O ministro da Defesa, José Pedro Aguiar Branco, disse esta quarta-feira no Parlamento que o encerramento da empresa Estaleiros Navais de Viana do Castelo foi uma condição imposta pela Comissão Europeia.

Na comissão parlamentar, o governante frisou que, depois de terem sido dadas ajudas estatais à empresa, para que se pudesse manter a construção naval na região e manter-se alguns dos postos de trabalho, o Governo não tinha como justificar essa injeção de dinheiro junto de Bruxelas.

Assim, ou a empresa devolvia os 181 milhões de euros, ou teria mesmo de encerrar. Aguiar-Branco frisou que o objetivo era o de que o desfecho fosse o menos mau possível.

O governante responsabilizou o governo anterior pela situação que levou ao encerramento dos estaleiros, com o PS a desafiar o Governo a assumir a «opção política» do fecho.

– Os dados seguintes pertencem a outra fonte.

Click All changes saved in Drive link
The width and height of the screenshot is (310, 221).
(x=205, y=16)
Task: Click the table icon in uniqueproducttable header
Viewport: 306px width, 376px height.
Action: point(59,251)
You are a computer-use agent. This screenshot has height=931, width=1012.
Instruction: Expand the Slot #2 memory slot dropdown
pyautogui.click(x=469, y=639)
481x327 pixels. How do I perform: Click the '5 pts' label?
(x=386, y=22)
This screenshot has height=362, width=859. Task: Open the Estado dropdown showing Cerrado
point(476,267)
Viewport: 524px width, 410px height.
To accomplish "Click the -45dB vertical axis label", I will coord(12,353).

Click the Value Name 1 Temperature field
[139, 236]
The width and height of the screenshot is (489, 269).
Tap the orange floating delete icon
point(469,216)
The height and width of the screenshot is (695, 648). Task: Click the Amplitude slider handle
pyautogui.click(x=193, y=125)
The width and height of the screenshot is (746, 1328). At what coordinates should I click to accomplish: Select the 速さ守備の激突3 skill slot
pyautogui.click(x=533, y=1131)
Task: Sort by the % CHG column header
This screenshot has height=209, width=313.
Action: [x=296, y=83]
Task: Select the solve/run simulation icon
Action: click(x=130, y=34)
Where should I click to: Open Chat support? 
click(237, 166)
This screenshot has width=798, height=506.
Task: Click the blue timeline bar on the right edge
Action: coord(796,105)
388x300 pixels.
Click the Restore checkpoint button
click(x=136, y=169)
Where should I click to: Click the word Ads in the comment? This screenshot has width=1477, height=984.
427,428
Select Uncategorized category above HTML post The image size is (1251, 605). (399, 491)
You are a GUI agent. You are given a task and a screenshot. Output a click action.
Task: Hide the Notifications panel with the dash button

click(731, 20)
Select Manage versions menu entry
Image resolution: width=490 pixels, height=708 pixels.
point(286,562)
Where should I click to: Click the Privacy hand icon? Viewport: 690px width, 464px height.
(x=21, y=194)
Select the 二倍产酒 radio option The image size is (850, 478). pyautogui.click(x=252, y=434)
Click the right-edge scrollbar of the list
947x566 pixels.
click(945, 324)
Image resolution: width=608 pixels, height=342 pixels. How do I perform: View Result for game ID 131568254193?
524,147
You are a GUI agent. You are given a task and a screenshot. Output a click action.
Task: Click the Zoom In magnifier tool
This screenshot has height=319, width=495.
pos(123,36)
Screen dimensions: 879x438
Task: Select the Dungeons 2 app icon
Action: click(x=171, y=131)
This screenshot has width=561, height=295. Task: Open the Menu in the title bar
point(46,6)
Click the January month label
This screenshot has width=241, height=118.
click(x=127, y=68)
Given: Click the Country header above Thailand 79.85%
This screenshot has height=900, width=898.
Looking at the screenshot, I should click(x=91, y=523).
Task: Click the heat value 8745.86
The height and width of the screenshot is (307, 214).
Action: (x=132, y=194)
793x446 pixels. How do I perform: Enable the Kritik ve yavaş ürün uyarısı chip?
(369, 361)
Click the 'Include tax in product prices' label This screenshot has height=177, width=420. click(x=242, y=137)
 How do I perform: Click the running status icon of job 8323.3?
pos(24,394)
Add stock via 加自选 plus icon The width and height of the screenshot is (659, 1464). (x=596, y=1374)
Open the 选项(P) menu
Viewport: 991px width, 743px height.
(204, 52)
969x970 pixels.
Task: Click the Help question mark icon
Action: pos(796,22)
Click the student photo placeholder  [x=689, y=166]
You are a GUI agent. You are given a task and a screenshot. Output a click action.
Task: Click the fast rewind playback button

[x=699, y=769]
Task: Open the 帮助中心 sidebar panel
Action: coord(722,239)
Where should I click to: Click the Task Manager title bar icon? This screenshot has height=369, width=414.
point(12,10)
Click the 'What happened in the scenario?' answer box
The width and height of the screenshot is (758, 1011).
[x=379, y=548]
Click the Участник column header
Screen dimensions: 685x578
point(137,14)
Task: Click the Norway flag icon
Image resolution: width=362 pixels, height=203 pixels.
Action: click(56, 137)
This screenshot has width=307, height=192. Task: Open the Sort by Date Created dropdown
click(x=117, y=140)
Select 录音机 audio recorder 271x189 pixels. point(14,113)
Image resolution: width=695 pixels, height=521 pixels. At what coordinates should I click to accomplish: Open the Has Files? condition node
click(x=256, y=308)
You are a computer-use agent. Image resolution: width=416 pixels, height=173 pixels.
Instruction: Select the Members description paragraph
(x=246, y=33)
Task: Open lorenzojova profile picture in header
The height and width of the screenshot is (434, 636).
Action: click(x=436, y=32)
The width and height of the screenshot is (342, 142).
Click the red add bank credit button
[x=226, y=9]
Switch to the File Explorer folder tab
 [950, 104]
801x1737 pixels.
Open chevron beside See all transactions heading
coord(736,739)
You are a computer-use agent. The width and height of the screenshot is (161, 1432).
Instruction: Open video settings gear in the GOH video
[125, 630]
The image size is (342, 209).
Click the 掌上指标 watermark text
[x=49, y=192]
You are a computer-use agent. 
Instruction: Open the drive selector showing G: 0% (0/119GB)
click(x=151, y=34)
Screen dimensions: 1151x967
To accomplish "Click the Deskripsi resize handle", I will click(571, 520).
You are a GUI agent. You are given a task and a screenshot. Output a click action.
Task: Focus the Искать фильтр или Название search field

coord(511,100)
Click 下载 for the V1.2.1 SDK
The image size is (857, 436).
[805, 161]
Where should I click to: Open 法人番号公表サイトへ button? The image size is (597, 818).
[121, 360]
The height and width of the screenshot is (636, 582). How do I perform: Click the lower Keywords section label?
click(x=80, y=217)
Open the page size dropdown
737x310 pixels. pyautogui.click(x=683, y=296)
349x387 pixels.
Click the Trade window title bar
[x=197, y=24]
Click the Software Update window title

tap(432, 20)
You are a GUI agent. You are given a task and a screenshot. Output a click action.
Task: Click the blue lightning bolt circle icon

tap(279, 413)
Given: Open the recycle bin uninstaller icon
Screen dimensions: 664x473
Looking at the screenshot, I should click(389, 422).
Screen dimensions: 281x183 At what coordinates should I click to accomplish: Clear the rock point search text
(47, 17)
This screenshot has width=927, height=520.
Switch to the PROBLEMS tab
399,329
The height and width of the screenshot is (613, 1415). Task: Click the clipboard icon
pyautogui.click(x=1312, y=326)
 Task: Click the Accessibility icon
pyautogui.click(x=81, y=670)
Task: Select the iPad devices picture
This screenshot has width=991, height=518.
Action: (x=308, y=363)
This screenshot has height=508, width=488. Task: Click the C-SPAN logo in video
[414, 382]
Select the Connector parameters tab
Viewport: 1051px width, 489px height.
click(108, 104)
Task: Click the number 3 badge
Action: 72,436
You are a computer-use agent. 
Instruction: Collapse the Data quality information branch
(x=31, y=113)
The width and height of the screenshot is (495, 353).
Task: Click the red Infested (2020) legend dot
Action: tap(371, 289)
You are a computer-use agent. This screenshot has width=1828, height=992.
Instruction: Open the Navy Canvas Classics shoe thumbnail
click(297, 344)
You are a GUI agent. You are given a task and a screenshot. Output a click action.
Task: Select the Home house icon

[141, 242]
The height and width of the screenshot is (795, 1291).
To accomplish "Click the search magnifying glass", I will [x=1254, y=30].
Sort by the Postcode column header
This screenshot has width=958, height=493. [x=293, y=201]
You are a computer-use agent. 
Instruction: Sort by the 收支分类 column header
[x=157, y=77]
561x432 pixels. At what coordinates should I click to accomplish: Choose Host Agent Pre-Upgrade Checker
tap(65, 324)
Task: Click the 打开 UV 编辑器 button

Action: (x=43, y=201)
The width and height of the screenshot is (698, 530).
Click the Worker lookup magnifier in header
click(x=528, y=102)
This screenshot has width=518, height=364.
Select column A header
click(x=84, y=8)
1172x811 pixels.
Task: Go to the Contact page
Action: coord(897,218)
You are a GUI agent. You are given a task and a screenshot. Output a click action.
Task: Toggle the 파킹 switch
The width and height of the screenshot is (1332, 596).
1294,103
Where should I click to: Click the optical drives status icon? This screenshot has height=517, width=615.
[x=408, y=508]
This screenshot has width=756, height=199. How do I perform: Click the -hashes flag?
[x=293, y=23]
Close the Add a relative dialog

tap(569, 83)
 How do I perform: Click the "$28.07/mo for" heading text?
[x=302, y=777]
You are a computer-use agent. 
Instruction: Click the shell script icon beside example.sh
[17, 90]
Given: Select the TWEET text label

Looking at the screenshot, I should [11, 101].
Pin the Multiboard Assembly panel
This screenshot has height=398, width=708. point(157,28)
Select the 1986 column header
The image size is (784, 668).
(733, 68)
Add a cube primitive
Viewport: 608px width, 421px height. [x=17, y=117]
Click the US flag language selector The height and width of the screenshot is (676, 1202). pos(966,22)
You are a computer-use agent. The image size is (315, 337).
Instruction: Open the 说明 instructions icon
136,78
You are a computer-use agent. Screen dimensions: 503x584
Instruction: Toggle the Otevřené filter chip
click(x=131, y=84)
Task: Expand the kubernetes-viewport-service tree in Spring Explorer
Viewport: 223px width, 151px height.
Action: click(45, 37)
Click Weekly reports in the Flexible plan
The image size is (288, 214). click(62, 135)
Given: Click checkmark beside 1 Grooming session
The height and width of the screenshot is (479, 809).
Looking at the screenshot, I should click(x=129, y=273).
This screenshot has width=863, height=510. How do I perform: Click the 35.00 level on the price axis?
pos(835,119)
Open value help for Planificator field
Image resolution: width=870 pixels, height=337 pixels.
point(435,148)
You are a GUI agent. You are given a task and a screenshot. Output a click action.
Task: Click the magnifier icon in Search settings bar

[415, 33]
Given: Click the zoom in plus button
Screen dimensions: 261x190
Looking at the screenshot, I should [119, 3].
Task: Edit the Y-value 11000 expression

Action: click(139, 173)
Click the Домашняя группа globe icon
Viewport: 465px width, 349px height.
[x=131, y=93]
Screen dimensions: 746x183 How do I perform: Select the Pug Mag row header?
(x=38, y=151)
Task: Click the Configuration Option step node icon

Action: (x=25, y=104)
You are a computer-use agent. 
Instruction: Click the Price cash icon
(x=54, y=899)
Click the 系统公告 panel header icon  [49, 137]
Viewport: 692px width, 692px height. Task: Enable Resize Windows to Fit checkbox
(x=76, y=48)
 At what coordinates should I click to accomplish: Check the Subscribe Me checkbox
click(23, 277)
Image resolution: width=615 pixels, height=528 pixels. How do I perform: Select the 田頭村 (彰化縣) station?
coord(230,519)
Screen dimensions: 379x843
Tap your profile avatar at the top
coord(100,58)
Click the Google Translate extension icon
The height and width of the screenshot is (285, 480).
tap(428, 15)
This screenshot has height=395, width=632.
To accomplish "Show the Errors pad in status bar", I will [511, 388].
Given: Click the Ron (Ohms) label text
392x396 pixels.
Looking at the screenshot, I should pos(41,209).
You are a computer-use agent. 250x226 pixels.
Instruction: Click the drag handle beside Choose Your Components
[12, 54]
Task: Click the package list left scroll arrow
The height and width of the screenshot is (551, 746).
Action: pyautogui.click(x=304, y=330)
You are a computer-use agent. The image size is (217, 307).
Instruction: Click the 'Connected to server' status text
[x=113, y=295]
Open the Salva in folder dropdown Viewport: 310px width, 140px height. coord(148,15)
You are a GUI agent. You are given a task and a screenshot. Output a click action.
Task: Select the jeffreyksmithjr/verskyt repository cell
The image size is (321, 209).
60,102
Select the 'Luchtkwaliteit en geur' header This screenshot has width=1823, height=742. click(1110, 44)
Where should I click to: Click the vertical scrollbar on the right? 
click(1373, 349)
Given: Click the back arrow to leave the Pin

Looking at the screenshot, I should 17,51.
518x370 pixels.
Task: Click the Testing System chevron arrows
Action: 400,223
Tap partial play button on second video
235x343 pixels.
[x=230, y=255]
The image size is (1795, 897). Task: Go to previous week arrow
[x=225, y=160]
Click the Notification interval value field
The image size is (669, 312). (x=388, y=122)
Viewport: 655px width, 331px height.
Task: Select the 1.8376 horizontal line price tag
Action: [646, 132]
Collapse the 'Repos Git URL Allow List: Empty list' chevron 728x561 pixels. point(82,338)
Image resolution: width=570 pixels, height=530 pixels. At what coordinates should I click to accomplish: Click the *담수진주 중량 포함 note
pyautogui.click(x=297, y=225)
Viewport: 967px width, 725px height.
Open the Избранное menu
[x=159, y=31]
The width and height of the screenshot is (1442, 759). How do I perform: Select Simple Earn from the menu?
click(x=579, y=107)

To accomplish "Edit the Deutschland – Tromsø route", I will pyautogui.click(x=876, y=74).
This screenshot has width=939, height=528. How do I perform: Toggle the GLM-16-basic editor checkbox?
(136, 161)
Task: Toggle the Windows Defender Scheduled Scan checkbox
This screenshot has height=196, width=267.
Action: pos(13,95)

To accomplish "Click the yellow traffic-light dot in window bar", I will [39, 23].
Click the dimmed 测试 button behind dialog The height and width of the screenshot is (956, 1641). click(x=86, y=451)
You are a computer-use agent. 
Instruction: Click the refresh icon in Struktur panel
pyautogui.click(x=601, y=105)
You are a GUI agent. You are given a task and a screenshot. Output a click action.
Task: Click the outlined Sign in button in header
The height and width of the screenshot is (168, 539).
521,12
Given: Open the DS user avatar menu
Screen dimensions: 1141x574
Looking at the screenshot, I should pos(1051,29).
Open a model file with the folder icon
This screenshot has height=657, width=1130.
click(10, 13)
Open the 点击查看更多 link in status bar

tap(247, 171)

O ministro reiterou que havia «ajudas públicas ilegais» de 181 milhões de euros que foram atribuídas entre 2006 e 2011 que não poderiam ser juridicamente justificáveis.

«Se o Governo está a tratar deste problema é porque ente 2005 e 2011, quando o governo tomou posse, havia um passivo de 297 milhões de euros» e uma «herança» de uma situação de «falência técnica de facto» da empresa.